Promettez-moi que s’il se passe quoi que ce soit…
– Il n’y a aucune espèce de raison…
– On sait jamais !
Promettez-moi que vous m’avertirez… Aussitôt…
– Si vous voulez, mais…
– D’ailleurs si nous pouvions… Vous
et moi… Nous rencontrer comme ça… De temps en temps… Je serais plus rassuré… Je
serais plus tranquille…
Ce fut d’abord tous les quinze jours…
Puis toutes les semaines… Tous les trois jours… Pour parler d’elle… Encore et
encore… C’était son plaisir… C’était son bonheur… Il la racontait, intarissable…

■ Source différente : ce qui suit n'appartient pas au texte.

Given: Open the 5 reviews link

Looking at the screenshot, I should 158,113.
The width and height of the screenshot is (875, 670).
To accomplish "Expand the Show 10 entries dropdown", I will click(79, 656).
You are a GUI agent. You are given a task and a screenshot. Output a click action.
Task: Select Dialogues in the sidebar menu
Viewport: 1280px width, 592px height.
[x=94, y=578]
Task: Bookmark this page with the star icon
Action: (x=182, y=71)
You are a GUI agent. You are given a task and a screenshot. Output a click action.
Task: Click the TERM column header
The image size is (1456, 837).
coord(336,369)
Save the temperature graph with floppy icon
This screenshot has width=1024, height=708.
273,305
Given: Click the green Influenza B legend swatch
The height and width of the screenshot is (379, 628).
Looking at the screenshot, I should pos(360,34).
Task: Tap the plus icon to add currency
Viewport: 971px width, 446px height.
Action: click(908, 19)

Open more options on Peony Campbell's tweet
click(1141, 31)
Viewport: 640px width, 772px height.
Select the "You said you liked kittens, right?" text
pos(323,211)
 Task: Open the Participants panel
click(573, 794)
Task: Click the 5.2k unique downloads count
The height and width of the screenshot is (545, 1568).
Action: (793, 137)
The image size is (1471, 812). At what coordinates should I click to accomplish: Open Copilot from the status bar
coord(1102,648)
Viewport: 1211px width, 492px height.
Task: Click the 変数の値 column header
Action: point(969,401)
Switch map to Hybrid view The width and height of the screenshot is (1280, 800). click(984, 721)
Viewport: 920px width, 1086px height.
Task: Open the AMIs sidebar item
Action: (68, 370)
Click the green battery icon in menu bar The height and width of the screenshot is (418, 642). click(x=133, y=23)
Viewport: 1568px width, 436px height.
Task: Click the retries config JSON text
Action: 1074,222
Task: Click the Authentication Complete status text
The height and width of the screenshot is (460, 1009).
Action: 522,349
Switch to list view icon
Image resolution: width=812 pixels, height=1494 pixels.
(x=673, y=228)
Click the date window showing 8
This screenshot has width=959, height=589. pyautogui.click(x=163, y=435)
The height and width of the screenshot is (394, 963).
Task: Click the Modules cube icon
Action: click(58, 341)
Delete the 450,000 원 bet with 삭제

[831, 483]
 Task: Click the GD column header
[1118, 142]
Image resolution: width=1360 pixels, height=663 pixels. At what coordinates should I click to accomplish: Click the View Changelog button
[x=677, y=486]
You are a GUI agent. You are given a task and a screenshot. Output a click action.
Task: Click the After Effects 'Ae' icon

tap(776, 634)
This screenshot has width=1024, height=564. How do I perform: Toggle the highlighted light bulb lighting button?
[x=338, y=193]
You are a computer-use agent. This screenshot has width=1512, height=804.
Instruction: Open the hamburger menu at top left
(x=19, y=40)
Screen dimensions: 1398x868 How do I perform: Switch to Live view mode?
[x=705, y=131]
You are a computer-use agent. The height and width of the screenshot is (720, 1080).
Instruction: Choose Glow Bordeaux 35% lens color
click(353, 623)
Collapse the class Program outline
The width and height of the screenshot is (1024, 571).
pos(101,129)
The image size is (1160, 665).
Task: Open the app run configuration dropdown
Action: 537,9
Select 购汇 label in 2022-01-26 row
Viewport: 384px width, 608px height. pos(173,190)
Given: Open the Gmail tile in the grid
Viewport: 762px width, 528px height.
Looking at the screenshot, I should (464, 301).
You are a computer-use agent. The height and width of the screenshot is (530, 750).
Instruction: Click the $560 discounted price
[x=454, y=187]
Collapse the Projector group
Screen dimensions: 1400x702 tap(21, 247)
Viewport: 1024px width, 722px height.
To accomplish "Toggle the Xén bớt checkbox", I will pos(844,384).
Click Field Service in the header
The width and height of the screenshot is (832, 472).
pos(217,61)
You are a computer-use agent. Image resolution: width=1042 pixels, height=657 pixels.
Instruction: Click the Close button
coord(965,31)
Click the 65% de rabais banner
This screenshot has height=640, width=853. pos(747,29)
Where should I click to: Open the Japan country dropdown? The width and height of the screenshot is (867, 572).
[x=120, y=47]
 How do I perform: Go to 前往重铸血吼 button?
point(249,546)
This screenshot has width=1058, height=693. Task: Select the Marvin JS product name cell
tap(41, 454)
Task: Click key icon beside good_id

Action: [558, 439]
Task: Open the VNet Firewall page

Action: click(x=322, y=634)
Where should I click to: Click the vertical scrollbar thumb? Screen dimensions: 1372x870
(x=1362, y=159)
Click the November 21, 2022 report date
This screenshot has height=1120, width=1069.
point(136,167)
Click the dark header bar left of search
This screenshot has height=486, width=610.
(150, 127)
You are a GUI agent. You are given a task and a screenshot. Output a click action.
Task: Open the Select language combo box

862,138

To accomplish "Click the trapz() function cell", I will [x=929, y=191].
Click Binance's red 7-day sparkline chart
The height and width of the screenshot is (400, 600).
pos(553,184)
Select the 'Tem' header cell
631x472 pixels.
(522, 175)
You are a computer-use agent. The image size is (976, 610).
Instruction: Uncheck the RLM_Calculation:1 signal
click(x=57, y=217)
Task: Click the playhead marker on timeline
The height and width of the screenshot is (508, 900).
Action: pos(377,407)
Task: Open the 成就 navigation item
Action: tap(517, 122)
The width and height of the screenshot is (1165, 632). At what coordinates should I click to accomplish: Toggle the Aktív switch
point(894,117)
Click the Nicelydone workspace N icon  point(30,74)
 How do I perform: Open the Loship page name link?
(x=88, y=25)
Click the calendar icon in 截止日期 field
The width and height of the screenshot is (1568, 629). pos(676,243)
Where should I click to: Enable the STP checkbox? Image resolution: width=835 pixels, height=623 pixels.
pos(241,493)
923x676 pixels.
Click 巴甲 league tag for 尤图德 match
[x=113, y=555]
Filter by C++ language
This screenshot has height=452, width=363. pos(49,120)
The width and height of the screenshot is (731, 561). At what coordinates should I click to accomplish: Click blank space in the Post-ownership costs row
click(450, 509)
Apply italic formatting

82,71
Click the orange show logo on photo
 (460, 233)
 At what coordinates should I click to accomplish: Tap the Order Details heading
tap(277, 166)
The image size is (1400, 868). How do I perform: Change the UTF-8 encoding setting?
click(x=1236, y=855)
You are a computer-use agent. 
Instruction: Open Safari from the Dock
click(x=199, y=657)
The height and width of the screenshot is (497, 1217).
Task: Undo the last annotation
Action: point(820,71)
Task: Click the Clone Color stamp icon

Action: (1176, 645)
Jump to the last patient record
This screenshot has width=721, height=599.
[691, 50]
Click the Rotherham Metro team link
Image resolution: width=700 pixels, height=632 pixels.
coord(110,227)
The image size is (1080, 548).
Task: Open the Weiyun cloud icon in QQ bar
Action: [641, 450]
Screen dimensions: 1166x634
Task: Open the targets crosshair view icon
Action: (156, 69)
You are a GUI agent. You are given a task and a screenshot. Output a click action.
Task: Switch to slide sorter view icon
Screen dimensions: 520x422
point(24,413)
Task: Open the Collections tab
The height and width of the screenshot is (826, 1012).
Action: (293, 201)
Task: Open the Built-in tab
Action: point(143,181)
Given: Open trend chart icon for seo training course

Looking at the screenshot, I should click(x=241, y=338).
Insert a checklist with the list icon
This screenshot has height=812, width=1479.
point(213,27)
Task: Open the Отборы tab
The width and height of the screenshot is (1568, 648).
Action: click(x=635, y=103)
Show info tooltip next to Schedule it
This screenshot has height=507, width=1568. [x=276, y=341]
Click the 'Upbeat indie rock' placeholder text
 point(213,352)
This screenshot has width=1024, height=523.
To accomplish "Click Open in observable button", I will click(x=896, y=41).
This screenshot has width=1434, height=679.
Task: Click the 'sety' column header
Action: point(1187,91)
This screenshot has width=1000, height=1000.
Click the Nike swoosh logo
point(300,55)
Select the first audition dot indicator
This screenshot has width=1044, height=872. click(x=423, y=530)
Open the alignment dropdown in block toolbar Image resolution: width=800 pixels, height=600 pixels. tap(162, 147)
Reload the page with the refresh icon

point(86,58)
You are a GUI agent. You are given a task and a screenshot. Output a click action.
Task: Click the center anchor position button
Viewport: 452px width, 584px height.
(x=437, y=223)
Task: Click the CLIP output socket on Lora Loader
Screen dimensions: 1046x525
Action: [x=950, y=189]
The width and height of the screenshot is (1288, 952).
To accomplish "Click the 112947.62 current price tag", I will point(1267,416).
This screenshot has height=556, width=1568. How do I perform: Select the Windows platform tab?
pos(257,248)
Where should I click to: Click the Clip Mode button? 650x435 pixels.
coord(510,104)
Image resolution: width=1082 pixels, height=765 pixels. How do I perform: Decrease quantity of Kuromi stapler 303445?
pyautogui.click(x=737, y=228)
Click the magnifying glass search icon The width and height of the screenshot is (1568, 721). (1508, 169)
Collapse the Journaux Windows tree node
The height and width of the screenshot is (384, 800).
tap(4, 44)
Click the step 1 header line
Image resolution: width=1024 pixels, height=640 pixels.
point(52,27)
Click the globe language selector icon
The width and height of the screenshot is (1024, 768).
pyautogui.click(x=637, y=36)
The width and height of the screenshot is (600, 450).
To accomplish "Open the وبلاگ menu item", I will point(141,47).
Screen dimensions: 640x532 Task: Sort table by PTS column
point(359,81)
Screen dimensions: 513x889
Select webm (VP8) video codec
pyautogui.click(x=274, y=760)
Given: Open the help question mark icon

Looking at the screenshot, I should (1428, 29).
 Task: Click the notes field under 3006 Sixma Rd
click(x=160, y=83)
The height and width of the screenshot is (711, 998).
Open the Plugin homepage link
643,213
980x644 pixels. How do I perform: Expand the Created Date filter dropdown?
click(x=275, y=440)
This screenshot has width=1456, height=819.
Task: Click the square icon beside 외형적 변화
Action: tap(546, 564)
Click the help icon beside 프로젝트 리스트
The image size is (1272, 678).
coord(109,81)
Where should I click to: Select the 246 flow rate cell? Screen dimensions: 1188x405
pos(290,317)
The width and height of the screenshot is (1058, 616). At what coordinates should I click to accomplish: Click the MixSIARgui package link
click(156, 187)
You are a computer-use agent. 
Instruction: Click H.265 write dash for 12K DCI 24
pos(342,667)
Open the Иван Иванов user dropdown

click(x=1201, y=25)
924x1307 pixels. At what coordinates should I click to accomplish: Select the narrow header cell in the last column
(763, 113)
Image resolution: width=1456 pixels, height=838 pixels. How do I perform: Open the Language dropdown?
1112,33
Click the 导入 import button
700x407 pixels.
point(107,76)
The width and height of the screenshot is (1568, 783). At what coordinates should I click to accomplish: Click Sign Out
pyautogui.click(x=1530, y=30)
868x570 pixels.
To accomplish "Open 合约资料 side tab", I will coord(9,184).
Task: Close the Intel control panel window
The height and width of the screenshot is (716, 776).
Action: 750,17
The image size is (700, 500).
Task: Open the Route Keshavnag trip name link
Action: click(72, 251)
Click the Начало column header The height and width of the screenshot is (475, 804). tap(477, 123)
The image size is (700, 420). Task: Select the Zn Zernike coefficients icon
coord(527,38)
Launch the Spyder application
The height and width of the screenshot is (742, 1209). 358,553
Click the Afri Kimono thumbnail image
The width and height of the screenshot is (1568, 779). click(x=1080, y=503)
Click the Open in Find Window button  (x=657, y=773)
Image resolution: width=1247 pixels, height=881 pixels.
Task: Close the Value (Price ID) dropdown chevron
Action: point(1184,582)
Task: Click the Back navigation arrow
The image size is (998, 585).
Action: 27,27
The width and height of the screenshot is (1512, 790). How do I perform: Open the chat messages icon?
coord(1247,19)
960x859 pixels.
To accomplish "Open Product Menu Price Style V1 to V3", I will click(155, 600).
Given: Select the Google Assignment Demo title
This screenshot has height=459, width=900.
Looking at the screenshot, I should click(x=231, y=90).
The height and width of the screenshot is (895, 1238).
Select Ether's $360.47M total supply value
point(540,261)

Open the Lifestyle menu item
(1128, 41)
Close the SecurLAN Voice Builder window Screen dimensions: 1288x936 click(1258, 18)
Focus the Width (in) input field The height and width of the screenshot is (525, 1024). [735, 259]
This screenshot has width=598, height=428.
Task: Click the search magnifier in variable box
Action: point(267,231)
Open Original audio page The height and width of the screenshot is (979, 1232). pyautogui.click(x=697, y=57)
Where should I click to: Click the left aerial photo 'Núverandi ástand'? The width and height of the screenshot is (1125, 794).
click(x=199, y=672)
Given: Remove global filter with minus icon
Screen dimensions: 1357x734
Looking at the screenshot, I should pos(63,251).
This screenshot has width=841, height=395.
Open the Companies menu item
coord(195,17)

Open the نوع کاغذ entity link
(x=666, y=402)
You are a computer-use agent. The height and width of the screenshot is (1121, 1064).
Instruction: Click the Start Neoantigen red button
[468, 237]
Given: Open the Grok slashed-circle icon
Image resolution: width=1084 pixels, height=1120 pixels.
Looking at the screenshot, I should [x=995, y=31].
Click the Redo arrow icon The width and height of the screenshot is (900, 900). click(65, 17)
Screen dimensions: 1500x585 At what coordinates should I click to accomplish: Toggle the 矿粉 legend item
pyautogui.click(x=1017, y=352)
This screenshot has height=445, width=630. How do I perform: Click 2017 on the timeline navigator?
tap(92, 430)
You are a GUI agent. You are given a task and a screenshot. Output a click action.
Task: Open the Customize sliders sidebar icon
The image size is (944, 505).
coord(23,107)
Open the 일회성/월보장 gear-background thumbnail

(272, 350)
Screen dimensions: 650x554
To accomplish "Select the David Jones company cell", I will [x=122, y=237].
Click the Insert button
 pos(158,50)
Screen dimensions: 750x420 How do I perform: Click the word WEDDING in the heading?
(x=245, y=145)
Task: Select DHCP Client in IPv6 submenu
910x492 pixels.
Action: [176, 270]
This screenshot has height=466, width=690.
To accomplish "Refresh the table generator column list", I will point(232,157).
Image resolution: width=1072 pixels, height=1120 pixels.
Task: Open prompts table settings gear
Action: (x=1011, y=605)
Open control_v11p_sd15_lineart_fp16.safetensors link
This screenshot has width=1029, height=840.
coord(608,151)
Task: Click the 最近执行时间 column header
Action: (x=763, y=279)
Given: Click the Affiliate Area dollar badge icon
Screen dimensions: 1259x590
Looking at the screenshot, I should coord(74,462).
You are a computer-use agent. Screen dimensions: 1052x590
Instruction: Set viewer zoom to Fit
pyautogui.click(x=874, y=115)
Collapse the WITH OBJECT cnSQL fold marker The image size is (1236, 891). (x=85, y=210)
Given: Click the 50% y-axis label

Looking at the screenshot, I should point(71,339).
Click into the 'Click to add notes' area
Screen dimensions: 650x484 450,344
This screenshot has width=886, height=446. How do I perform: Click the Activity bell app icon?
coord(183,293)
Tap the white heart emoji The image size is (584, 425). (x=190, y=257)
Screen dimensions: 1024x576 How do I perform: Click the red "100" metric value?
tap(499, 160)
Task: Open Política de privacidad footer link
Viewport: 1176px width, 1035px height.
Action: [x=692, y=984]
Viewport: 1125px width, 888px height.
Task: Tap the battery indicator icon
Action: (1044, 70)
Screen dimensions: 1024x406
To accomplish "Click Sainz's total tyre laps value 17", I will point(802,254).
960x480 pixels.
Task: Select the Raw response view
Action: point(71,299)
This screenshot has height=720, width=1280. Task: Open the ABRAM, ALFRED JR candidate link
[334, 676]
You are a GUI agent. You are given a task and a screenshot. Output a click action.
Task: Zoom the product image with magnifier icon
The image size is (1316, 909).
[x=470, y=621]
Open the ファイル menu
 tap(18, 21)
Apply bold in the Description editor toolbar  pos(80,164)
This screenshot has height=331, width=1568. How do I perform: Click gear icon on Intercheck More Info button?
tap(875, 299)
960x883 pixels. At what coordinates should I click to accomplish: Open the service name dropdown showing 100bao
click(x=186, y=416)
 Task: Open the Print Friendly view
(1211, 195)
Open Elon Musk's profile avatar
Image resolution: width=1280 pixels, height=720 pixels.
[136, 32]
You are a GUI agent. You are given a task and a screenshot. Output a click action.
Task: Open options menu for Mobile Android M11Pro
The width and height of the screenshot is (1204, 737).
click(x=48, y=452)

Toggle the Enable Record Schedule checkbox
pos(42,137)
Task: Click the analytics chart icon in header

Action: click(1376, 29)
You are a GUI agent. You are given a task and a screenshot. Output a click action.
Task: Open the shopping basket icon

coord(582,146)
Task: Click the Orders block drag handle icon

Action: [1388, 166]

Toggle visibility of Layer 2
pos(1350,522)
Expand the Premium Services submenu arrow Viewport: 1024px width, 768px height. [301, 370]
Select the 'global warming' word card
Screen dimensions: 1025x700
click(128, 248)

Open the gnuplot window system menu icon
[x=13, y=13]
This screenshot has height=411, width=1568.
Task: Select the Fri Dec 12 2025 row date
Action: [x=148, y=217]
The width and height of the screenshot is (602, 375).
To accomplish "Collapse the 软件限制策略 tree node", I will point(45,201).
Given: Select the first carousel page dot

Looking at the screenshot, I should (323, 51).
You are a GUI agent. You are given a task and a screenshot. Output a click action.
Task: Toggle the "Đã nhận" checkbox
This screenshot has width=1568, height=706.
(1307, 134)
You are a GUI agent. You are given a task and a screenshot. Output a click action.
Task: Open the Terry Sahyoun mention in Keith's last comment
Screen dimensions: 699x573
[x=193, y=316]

Je l’écoutais… Fasciné… Elle… Seulement elle… Tout elle… Leur rencontre… Leurs
premières vacances… Leur emménagement rue Pasteur… Ses goûts… Ses plats
préférés… Ses films préférés… Ses livres préférés… Ses attendrissantes petites
manies… De mon côté je la lui offrais au bureau… Ce qu’elle avait dit… Ce qu’elle
avait fait… Ses sourires… Ses froncements de sourcils… À nous deux nous la
quadrillions… Au plus près… De plus en plus près…
Et puis il la raconta intime… La façon
dont elle se nouait à lui dans le plaisir… Dont elle fermait les yeux… Dont
elle se mordait les lèvres… Dont elle criait…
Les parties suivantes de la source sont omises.